After reviewing these criteria for the submission of an unsolicited review, it is recommended that the top five candidate journals should be selected. Ensure that the journals are listed in the order that meets your priorities, but are also realistic based on the scope and impact factor of the journal.
Ensure there is a need
Before submitting to a target journal, do some homework to ensure that there is a need for a review on that subject. This can be achieved by simply searching in a journal database (e.g., PubMed) for similar reviews published within the past three to five years. If the topic has been well-reviewed within the most recent literature, it may be a sign that another review on the topic is not warranted. Alternatively, even if a topic has been thoroughly reviewed, a unique niche that has not been previously published may be an acceptable route. For example, if the goal is to write a review on the recent advances in tuberculosis vaccine development but there are several recent reviews describing the latest vaccine platforms, perhaps a review on the specific immune response generated to each vaccine platform (e.g., viral-vector, live-attenuated, etc.) in relation to the prevailing theory on protective immunity against TB is a better option.
Write to the audience
Once you have selected a journal, one of the most important considerations is writing to the specific target audience of that journal. To do this, consider both the scope and readership of the journal. Therefore, when submitting to a journal with a general audience, greater background information will need to be provided, compared to that with a more specific scope. For example, a review on a respiratory mucosal vaccine against tuberculosis will need to present a more thorough background of the disease and vaccine platform to a journal with general medical or biological scope compared to those specifically involving the respiratory tract or tuberculosis. This is important as a general readership will become quickly lost or disinterested in a review if such details are not initially presented.

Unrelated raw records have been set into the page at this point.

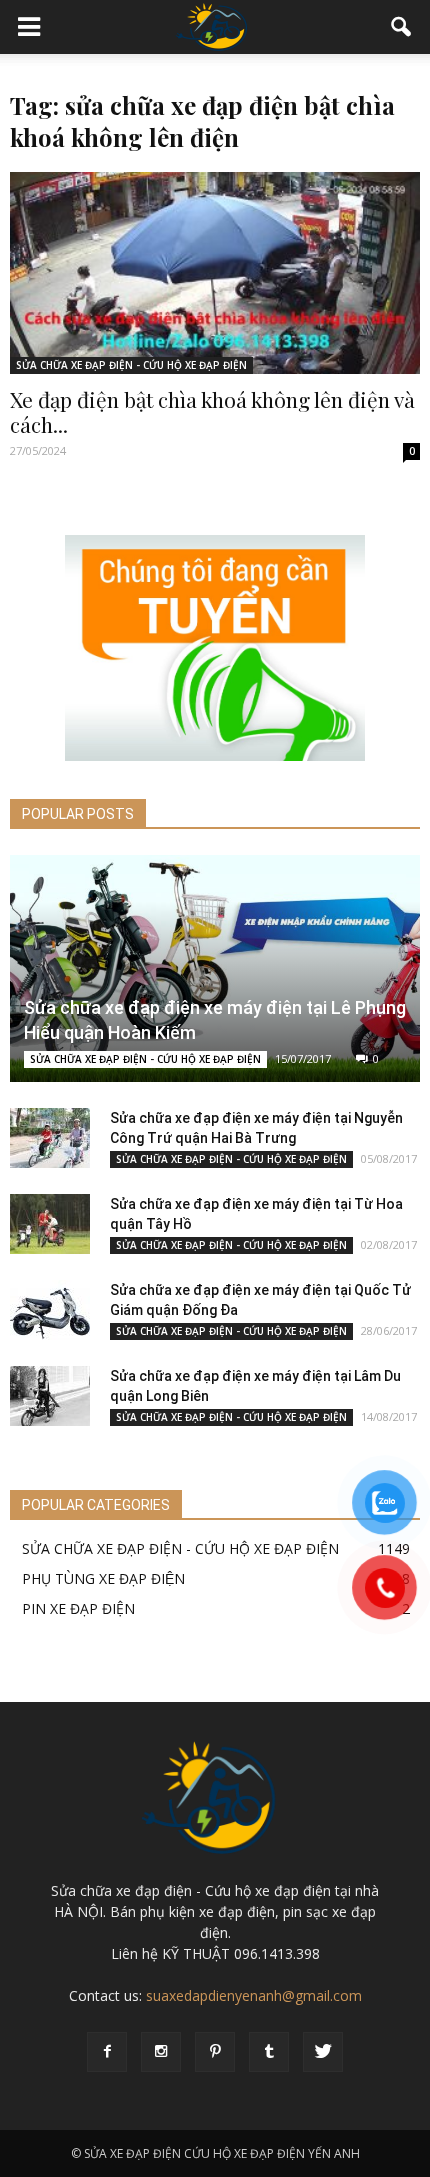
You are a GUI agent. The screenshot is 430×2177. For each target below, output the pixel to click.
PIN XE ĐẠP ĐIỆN (78, 1608)
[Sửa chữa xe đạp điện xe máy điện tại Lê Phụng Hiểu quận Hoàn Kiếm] (215, 968)
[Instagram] (161, 2052)
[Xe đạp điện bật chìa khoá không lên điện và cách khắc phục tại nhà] (215, 273)
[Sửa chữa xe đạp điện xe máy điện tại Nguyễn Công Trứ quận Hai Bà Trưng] (50, 1138)
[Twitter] (323, 2052)
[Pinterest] (215, 2052)
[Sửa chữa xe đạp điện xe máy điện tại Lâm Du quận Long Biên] (50, 1396)
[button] (402, 27)
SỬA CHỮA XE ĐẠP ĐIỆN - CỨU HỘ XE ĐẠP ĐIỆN (131, 365)
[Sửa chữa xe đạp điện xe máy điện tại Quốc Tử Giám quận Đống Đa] (50, 1310)
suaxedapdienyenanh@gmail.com (254, 1995)
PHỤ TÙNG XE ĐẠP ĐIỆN (103, 1578)
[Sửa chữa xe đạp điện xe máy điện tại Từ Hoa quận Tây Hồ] (50, 1224)
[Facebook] (107, 2052)
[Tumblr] (269, 2052)
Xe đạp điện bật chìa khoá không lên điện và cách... (212, 411)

One of the most common issues that is encountered with reviews is the use of vague statements that are not substantiated with evidence from the literature. As a rule of thumb, it is recommended that each section of the review begin with a broad statement that is then supported by evidence from the literature. Any evidence contrary to such statements can also be presented; however, specific details should always be provided.
Stay on track and maintain flow throughout the document
Another common mistake many authors make when composing a review is deviation from the central theme of the paper. Typically, the theme of the review will become derailed by describing non-relevant literature or introducing a topic that does not fit with the overarching message of the article. To ensure that the document maintains adequate flow and cohesion,
for each statement that is written, ask:
Present an effective conclusion
Surprisingly, the conclusions of a review are often overlooked or not mentioned at all. The conclusions are one of the most crucial sections of the review as it is the message that the reader will walk away with. Therefore, it is extremely important that the following are mentioned in the conclusions of the review:
- A summary (1 to 2 statements) of the current literature.
- The significance of the main findings.
- The implications of these findings.
- The limitations and areas of future research.
While these are just some of the areas to consider when considering the submission of an unsolicited review, they are extremely important for maximizing the likelihood that the manuscript will advance to the peer review stage.